Пока они шли, она оглянулась на мистифа дважды, но Миляга сопротивлялся искушению. В такой ситуации Паю будет только хуже, если он расчувствуется. Лучше вести себя так, как если б все они были уверены, что встретятся через несколько часов и будут попивать кофе в Оке Ти-Нун. В воротах, однако, он не смог удержаться от того, чтобы оглянуться на цветущую улицу и бросить последний взгляд на существо, которое он любил. Но взвод уже исчез внутри чианкули, забрав с собой блудного сына.
Глава 32
Наступили долгие изорддеррекские сумерки, но до полной темноты оставалось еще несколько часов. Автарх находился в комнате неподалеку от Башни Оси, куда доступ дню был закрыт. Здесь утешение, приносимое криучи, не было испорчено светом. Было так легко поверить, что все вокруг – только сон, а значит, не стоит никакого сожаления, если – или, вернее, когда – этот сон рассеется. Однако, как обычно, Розенгартен безошибочно отыскал его нишу и принес известия не менее сокрушительные, чем самый яркий свет. Попытка незаметно уничтожить оплот Голодарей, предводительствуемых отцом Афанасием, благодаря прибытию Кезуар превратилась в публичный спектакль. Вспыхнуло и быстро распространилось насилие. Судя по всему, войска, первоначально направленные для штурма оплота Голодарей, были вырезаны до последнего солдата, но проверить эту информацию не было никакой возможности, потому что путь в портовый район преграждали самодельные баррикады.
– Только этого момента и ждали все секты, – высказал свое мнение Розенгартен. – Если мы не растопчем очаг сопротивления немедленно, то все религиозные фанатики Доминионов заявят своим последователям, что День настал.

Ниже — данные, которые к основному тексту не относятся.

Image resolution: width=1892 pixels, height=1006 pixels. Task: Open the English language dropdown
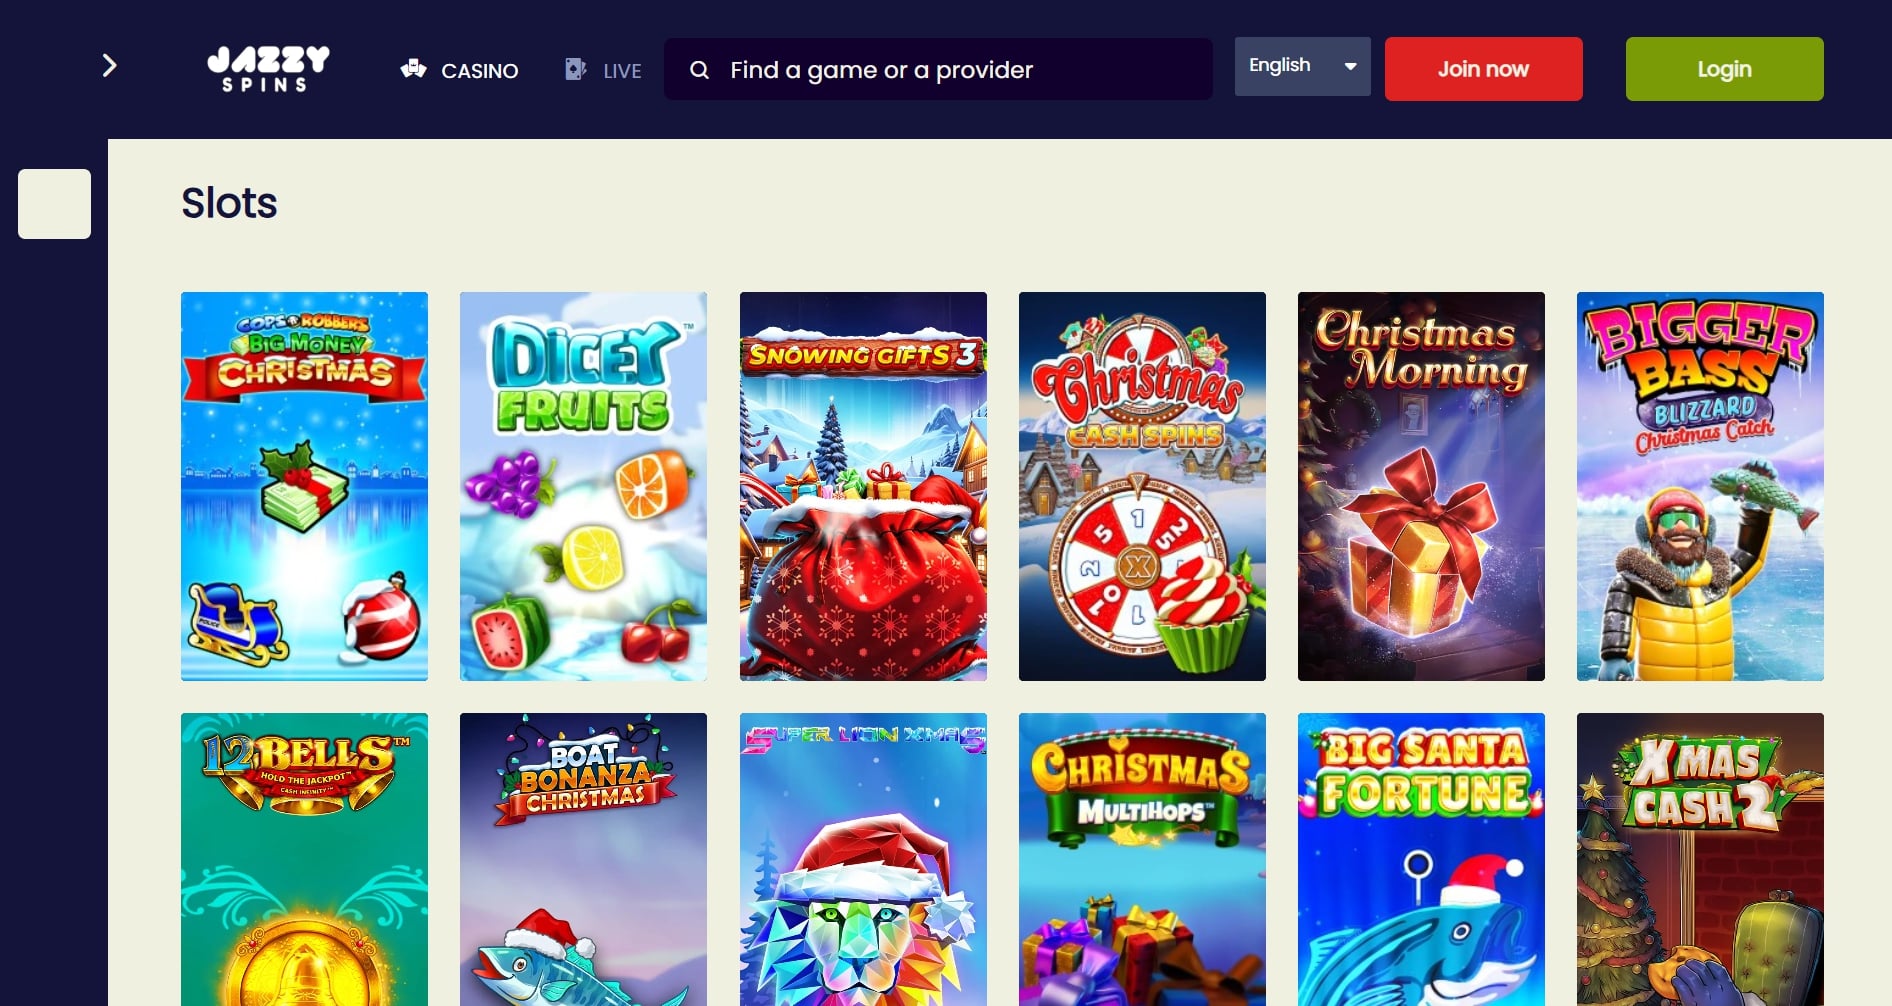(1302, 66)
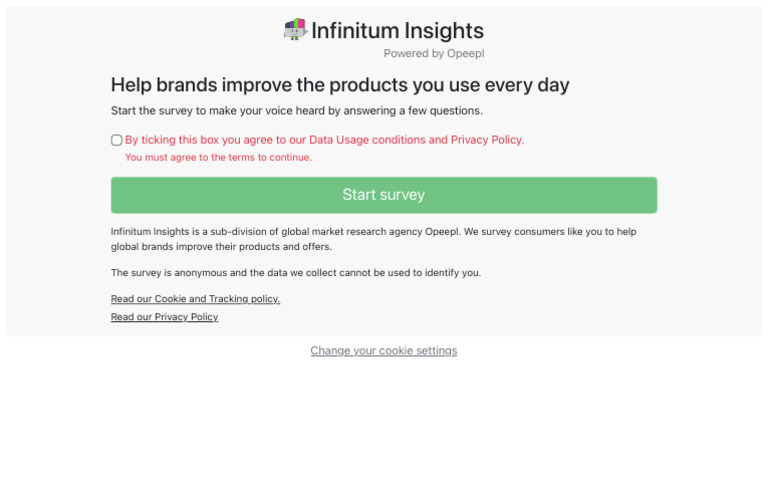Viewport: 768px width, 503px height.
Task: Click the Infinitum Insights logo icon
Action: (x=295, y=30)
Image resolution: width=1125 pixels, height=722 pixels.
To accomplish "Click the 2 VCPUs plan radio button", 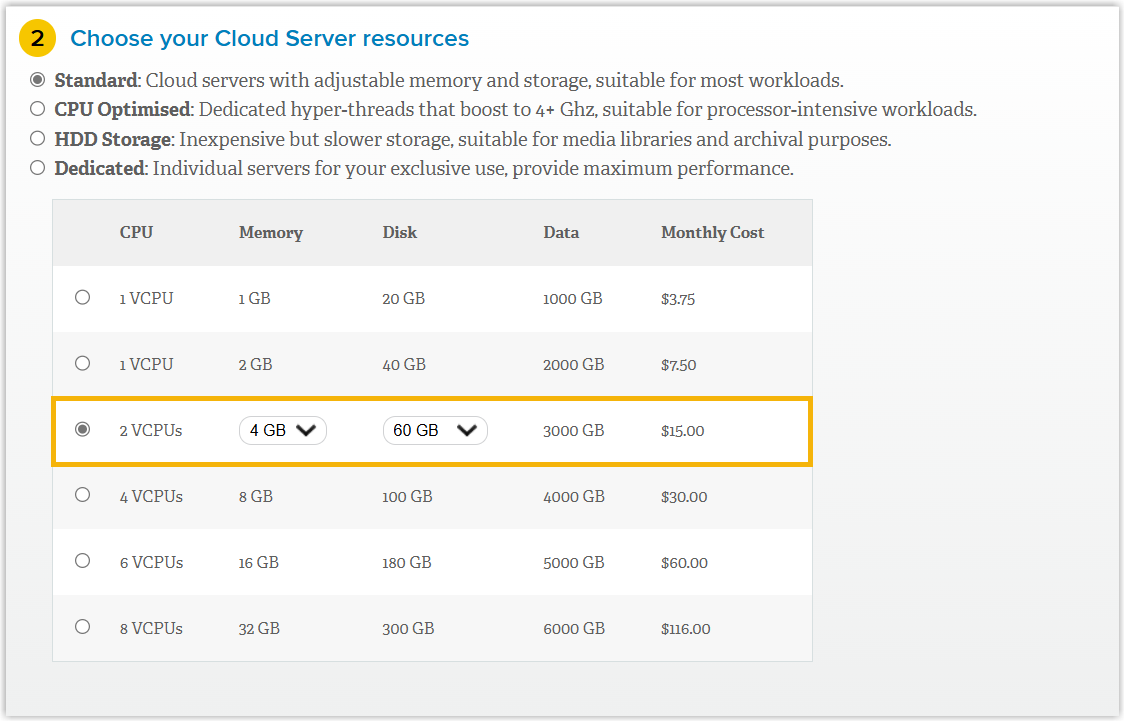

– День Страшного Суда, что ли?
– Так они скажут.
– Может быть, они и правы, – сказал Автарх. – Почему бы не дать им побунтовать немного? Они все ненавидят друг друга. Мерцатели – Голодарей, Голодари – Зенетиков. Пусть перережут друг другу глотки.
– Но город, сэр...
– Город! Город! Что ты говоришь мне об этом трахнутом городе? Это наша жертва, Розенгартен. Неужели ты этого не понимаешь? Я сидел здесь и думал: если б я только мог заставить Комету упасть на него, я бы сделал это. Пусть он умрет так же, как жил: красиво. Что ты так опечален, Розенгартен? Будут и другие города. Я смогу построить еще один Изорддеррекс.
– Тогда, может быть, нам лучше вывезти вас сейчас, пока смута не распространилась.
– Мы здесь в безопасности или нет? – спросил Автарх. Последовало молчание. – Значит, ты не уверен.
– Там идет такая битва.
– И ты говоришь: она начала все это?
– Это носилось в воздухе.
– Но она послужила искрой? – Он вздохнул. – Черт бы ее побрал, черт бы ее побрал. Знаешь, созови-ка ты генералов.
– Всех?
– Матталауса и Расидио. Они могут превратить этот дворец в неприступную крепость. – Он поднялся на ноги. – А я намереваюсь пойти поговорить с моей ненаглядной супругой.
– Нам прийти туда к вам?
– Разве что, если вы пожелаете стать свидетелями убийства.
Как и в прошлый раз, покои Кезуар оказались пусты. Но Конкуписцентия (утратившая все свое кокетливое настроение, дрожащая и с сухими глазами, что для ее постоянно плачущего племени было эквивалентом слез) знала, где находится его супруга: в своей часовне. Он ворвался внутрь в тот момент, когда Кезуар зажигала свечи у алтаря.
– Я звал тебя, – сказал он.
– Да, я слышала, – сказала она. Ее голос, некогда выпевавший каждое слово, теперь был тусклым и невзрачным, как и весь ее вид.
– И почему же ты не ответила?
– Я молилась, – сказала она. Задев небольшой факел, с помощью которого она зажигала свечи, Кезуар повернулась к алтарю. Подобно ее покоям, он был коллекцией всевозможных излишеств. Вырезанный из дерева и расписанный Христос висел на позолоченном кресте, в окружении херувимов и серафимов.
– И за кого же ты молилась? – спросил он.
– За себя, – ответила она просто.
Он схватил ее за плечо и развернул к себе лицом.
– А как насчет людей, которых разорвала толпа? За них ты не молилась?
– За них есть кому помолиться. У них есть люди, которые любили их. А у меня никого нет.
– Сердце мое истекает кровью, – сказал он.
– Нет, это неправда, – сказала она. – Но Скорбящий истекает кровью ради меня.
– Сомневаюсь в этом, леди, – сказал он, более позабавленный ее благочестием, нежели раздраженный.
– Я видела Его сегодня, – сказала она.
Новое проявление самомнения. Он поспособствовал ему.